And the answer: Indonesia.
Indonesia has more than a lovely bunch of coconuts—it’s the world’s leading producer at nearly 16 million tonnes per year. The majority of the coconuts produced are in the North Sulawesi provinces and the Riau islands between Malaysia and Singapore.
Indonesia’s warm, damp ecosystem allows a dense forest of coconut trees to thrive. As a result, coconuts are a major national staple of Indonesian culture, as well as an economic necessity. Exports of Indonesian coconut products have spread far across the world. In the first few months of 2020, exports of processed coconut products were recorded to have reached 463.5 thousand tons, sent to dozens of countries spread across 6 continents.

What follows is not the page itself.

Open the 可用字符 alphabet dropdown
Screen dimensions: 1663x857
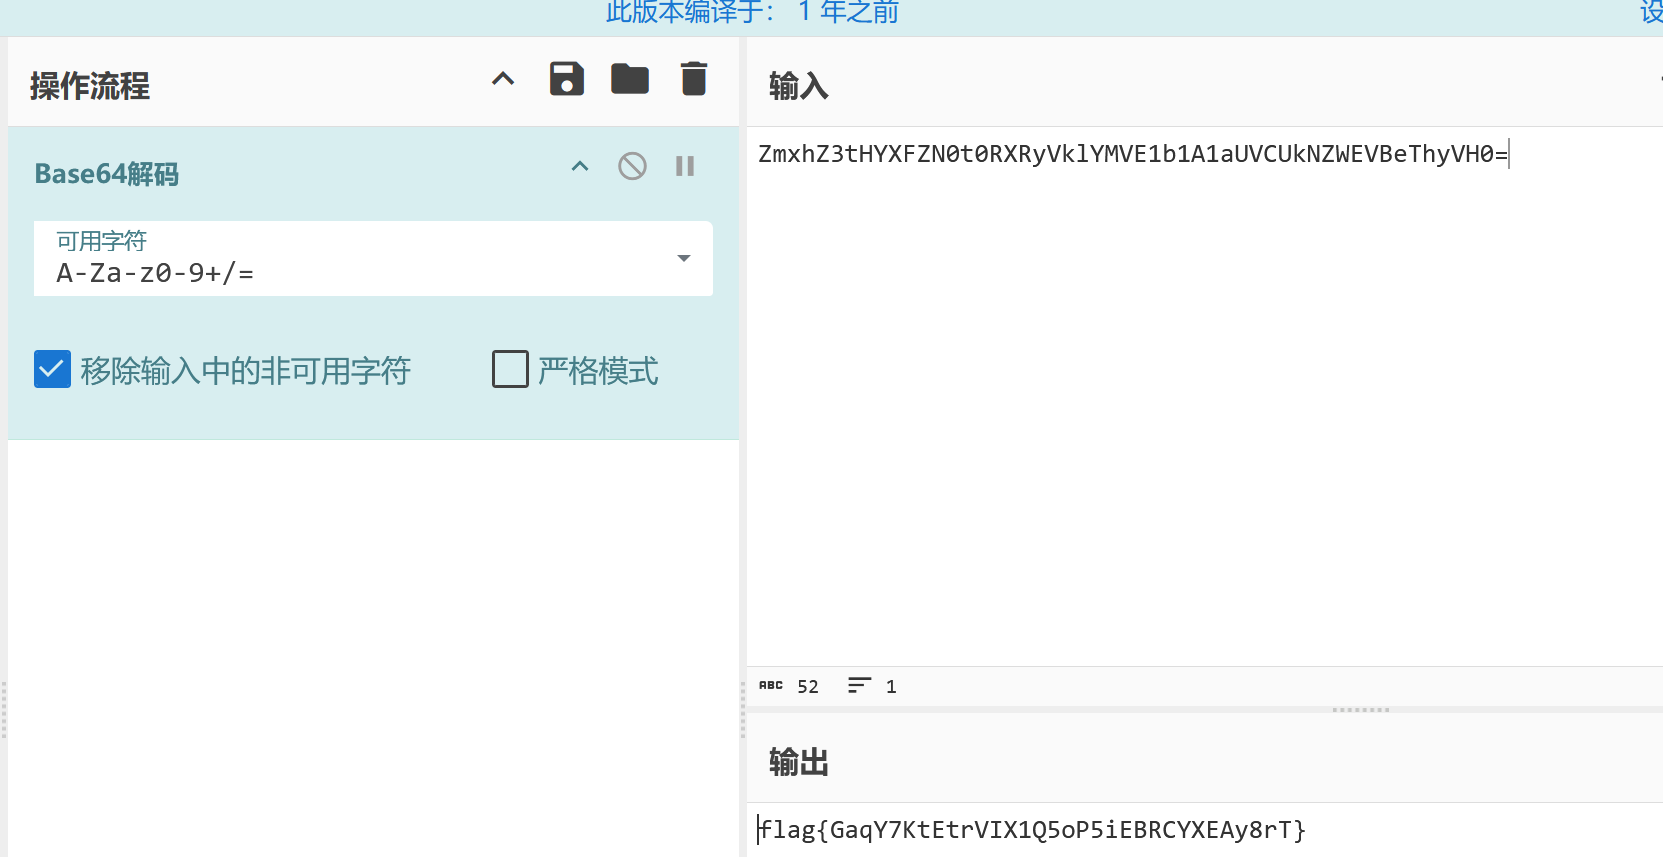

The coconut is also a major part of Indonesian socio-cultural life. Throughout various regions of Indonesia, the coconut or coconut plant is part of traditions and rituals. For example, in the Java region of Indonesia, locals will sometimes burn dried coconut husks soaked in oil to create homemade soccer balls.
Coconut plants are one of nature’s healthiest, and most versatile products. The coconut plant (and its various parts) can be used for food, drink, cosmetic preparations, and even decorating. Some even claim that the fruit’s oil can reverse dental decay—if you swish it around in your mouth for 20 minutes a day!
Did you know?
Today, September 2, is World Coconut Day! Each year, the world celebrates the formation of the Asian Pacific Coconut Community (APCC), as well as the nutritious and delicious fruit it was formed for. The APCC is headquartered at Jakarta, Indonesia, and all major coconut growing countries including India are members of APCC. Today, crack open a coconut in honor of one of the healthiest and tastiest snacks out there, and its rich history.